Una ciambella di salvataggio solo alla "bassa forza" degli uffici urbanistici, agli impiegati e ai capi intermedi rimasti invischiati delle indagini della Procura della Repubblica; a tutti i livelli superiori finiti sotto accusa, ovvero assessori e professionisti, il Comune di Milano ha deciso di rifiutare l'assistenza legale nelle indagini e nei processi che li attendono. Dovranno difendersi da soli, trovandosi e pagandosi da soli gli avvocati. È una scelta netta, destinata a creare qualche malumore, ma resa necessaria per dare un segnale di rottura col passato. Anche se il risultato è un po' paradossale:anche se la linea ufficiale del Comune e del sindaco Beppe Sala è che a Milano tutto avveniva correttamente, e che le accuse della Procura sono basate su una interpretazione forzata delle regole, chi è finito nei guai per avere fatto il suo lavoro dovrà cavarsela da solo. E non è escluso che Palazzo Marino scelga, quando verrà il momento, di costituirsi parte civile contro i suoi dipendenti ed ex dipendenti.
La vittima più illustre della "linea dura" è Gianfranco Tancredi, che fino a lunedì scorso era assessore all'Urbanistica e si è dimesso dopo la richiesta di arresto per corruzione, induzione e falso. Lo difende Giovanni Brambilla Pisoni, un avvocato che spesso lavora per il Comune, ma Tancredi deve pagarselo di tasca sua. Lo stesso hanno dovuto fare Alessandro Scandurra e Giuseppe Marinoni, ex componenti della commissione Paesaggio, difesi dai legali Giacomo Lunghini e Eugenio Bono. La svolta era arrivata quando Giovanni Oggioni, ex capo dello Sportello unico dell'Edilizia, che il Comune aveva deciso di tutelare dopo gli avvisi di garanzia per lottizzazione abusiva, era stato indagato anche per corruzione: e a quel punto il sindaco Sala aveva deciso di scaricarlo. Per questo gruppo di indagati non interviene neanche l'assicurazione che il Comune ha stipulato per coprire le spese legali dei suoi esponenti che finiscono sotto processo.

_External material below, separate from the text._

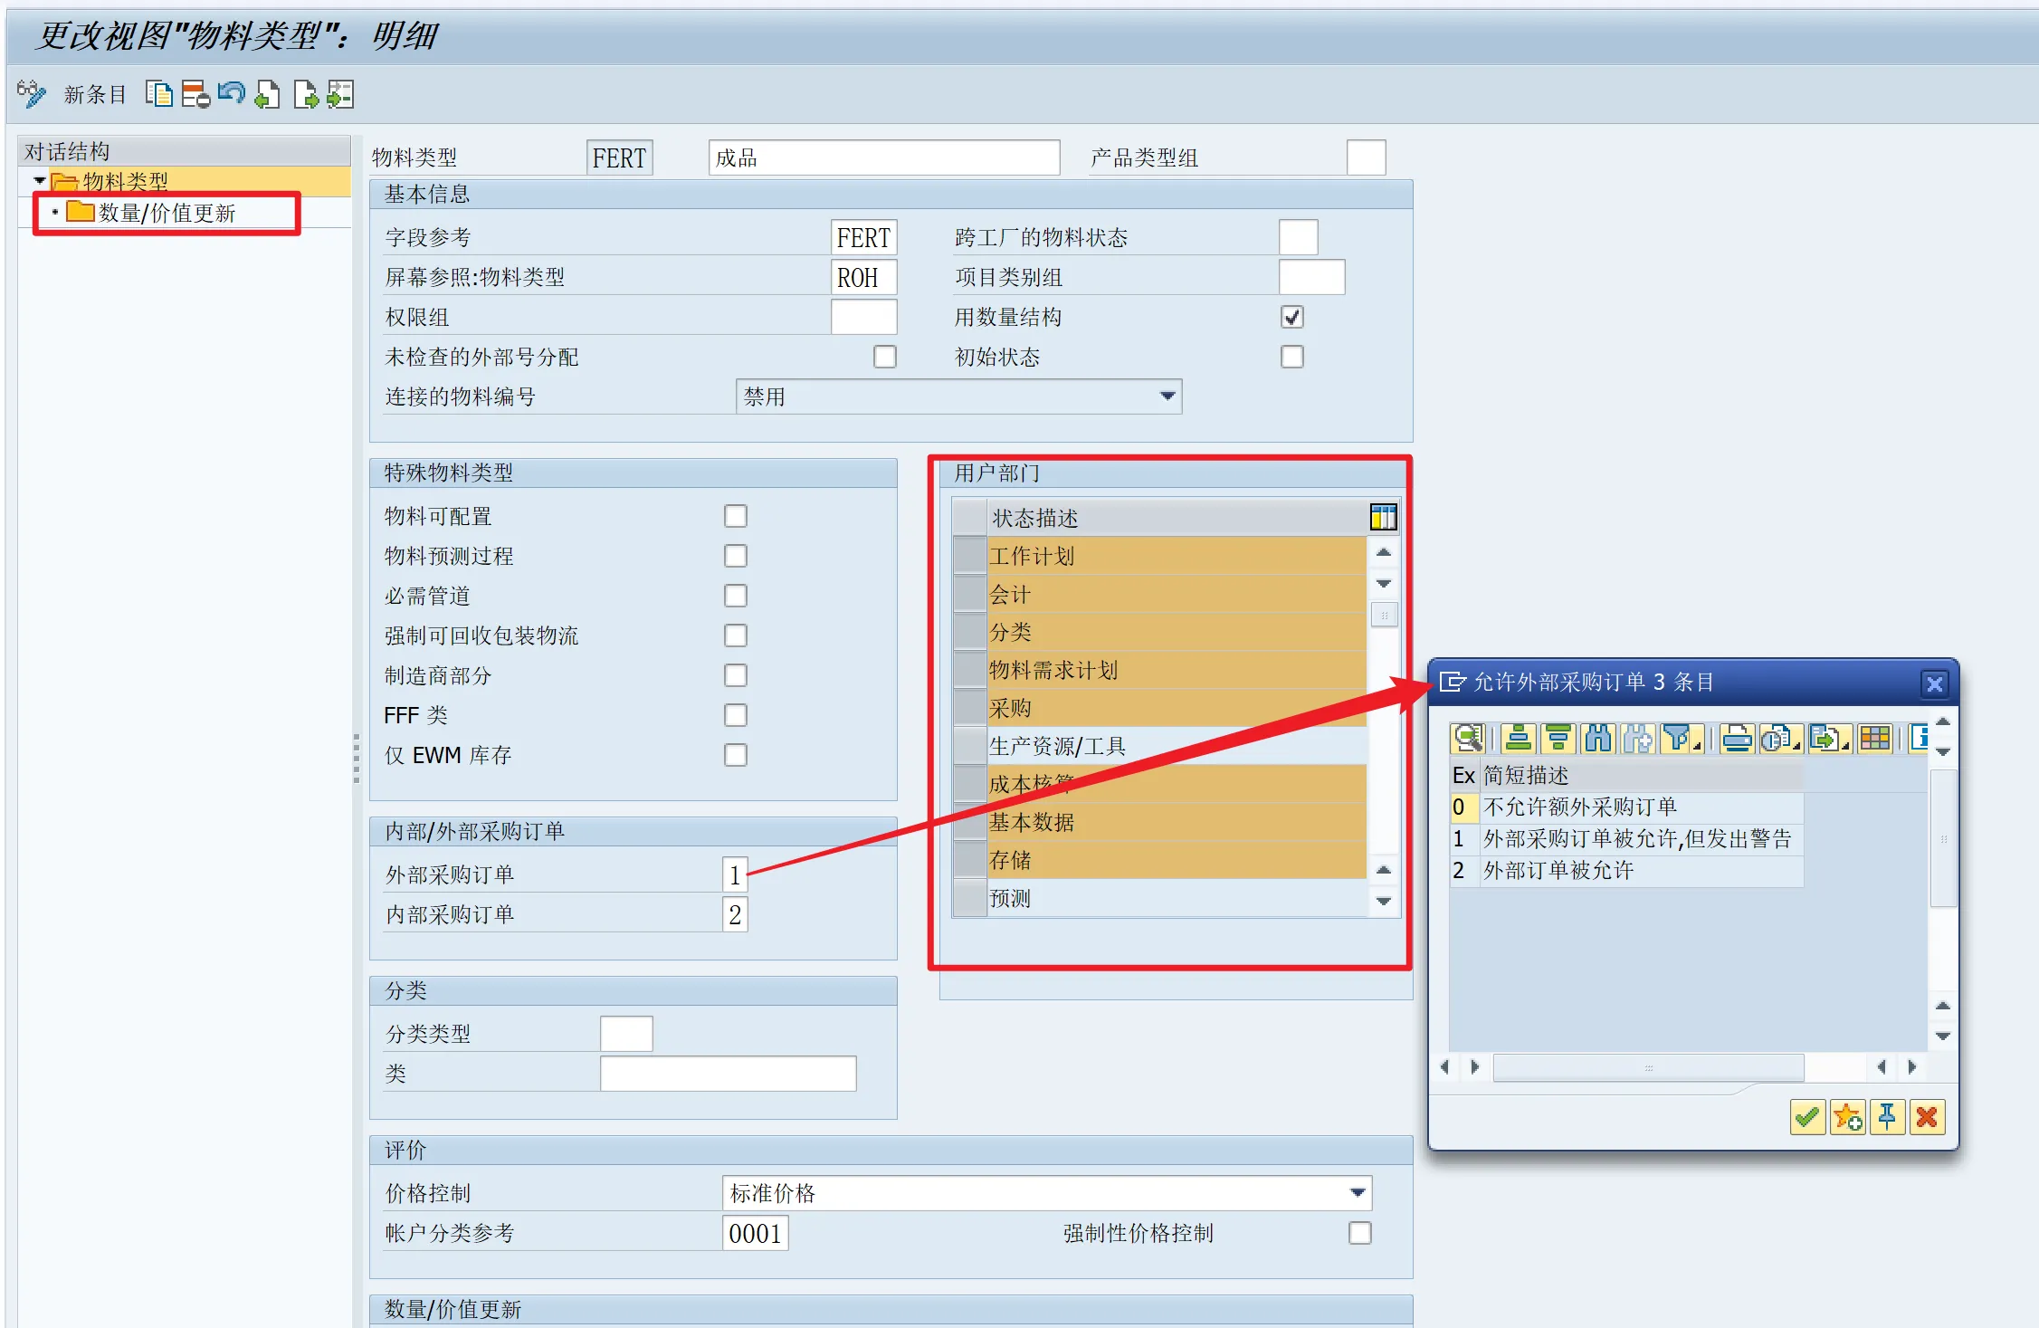This screenshot has width=2039, height=1328.
Task: Click the printer icon in popup toolbar
Action: point(1736,739)
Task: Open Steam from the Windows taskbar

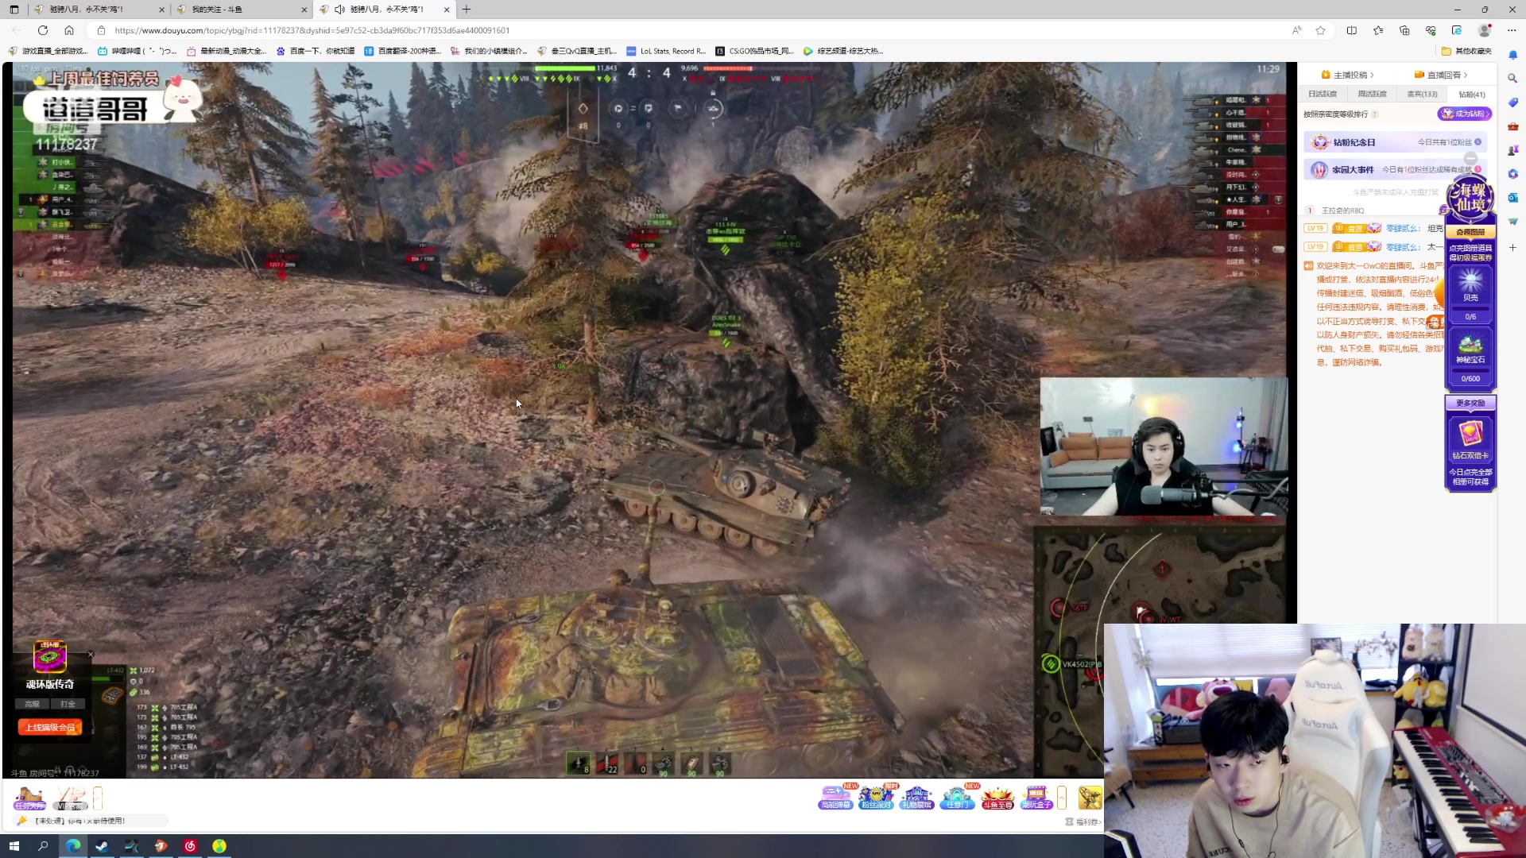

La rottura non sta, almeno per ora, innescando reazioni scomposte da parte degli "scaricati". Sia Tancredi che gli altri interrogati di mercoledì scorso hanno respinto i tentativi dei pm di ottenere da loro accuse su livelli superiori dell'amministrazione cittadina. E comunque la scelta del Comune è figlia probabilmente anche del bisogno di tenersi al riparo da un effetto collaterale delle indagini della Procura, ben presente fin dall'inizio all'avvocatura comunale: le richieste di risarcimento che dalle parti civili, in particolare dei comitati che si battono contro l'esplosione delle volumetrie, si annunciano consistenti in caso di processo.
Gli interessi economici in gioco sono quasi smisurati, e preoccupano quasi quanto le conseguenze penali. Ieri si apprende che Manfredi Catella, il più importante dei costruttori che la Procura ha chiesto di mettere agli arresti, è impegnato in una battaglia legale multimilionaria contro il Comune di Milano, lo stesso ente che i pm accusano di essersi piegato ai suoi voleri e interessi. A spingere Catella a fare causa a Palazzo Marino è stata l'operazione del "Pirellino", un palazzo di proprietà comunale comprato dall'azienda del costruttore, la Coima, che doveva diventare secondo il progetto di Stefano Boeri un nuovo "bosco verticale".
Ma quando il Comune impone l'obbligo di inserire degli appartamenti a canone sociale Catella non ci sta e fa causa per 69 milioni al Comune di Milano, nonostante che le porte per lui a Palazzo Marino fossero sempre aperte. Come dimostrano le chat con Giuseppe Marinoni: "Caro Giuseppe grazie per il tempo che stai dedicando alle verifiche preliminari per i progetti con maggiore rilevanza urbana". "Ciao Manfredi... interesse comune".